Paper made from rocks (limestone)

Pretty amazed by a documentary on TV - in an effort to protect the forest, an innovative way of making paper from rocks had been developed in China.

The new Rich Mineral Paper (RMP) is made from mainly mineral rocks containing variants of calcium carbonate, such as calcite, marble and limestone, which are easily found in China.

RMP is eco-friendly and does not involve pollution of water, toxic gases or waste products in its production process. Unlike wood pulp paper, RMP is made from stone. Grinding minerals into powder and dissolving the powder into non-poisonous organic macromolecular compounds, the production process does not need water, strong acids, strong bases, bleaching agents nor other organic chlorines. This means it does not produce waste. In production, it will also reduce per-unit energy consumption to two thirds of traditional techniques.
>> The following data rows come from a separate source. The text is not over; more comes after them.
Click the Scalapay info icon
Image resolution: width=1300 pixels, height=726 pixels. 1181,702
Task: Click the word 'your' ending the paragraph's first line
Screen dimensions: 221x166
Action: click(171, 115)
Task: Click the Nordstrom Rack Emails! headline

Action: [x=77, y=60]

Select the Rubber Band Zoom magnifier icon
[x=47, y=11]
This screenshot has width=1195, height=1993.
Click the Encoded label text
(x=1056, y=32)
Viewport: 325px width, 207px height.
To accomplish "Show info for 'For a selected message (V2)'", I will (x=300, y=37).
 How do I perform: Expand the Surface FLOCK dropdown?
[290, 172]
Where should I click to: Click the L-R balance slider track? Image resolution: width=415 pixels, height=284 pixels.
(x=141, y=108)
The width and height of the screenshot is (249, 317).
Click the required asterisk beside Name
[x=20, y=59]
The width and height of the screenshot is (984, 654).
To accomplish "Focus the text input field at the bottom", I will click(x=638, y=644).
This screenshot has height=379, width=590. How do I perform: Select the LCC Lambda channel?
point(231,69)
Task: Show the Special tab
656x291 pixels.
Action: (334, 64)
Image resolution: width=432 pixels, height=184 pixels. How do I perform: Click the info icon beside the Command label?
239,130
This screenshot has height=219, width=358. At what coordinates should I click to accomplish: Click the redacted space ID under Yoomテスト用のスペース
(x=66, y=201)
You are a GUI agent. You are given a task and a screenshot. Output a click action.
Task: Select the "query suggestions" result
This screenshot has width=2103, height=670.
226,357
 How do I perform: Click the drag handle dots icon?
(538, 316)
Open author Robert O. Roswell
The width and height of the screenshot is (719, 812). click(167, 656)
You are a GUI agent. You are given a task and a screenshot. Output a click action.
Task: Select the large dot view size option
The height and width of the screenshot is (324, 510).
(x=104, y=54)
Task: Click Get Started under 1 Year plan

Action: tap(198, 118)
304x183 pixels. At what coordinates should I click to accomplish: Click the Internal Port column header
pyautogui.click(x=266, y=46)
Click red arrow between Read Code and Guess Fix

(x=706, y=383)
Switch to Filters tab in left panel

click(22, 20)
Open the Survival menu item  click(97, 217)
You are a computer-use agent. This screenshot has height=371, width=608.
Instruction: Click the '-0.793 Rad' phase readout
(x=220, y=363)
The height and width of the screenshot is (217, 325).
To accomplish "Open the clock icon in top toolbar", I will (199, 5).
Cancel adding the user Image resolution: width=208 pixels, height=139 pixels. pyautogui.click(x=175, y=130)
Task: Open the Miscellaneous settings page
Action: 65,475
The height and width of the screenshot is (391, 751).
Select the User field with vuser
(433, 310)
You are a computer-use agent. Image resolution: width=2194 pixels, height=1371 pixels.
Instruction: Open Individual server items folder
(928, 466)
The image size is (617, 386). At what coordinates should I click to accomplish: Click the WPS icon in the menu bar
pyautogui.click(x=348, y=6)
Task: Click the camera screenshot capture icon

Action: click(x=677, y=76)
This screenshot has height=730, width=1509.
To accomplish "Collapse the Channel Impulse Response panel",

RMP is biodegradable and easily recycled. The paper degrade and cracks like eggshell when exposed to direct sunlight for six months or more and will turn into inorganic powder within a year of being buried.

RMP looks like conventional paper but it is more pliable and tougher, therefore more durable, and is waterproof. When used for writing, it will help resist water damage. When used in print work, it provides clearer imprints and pictures. It can be used to replace plastics for grocery bags, tablecloths and raincoats.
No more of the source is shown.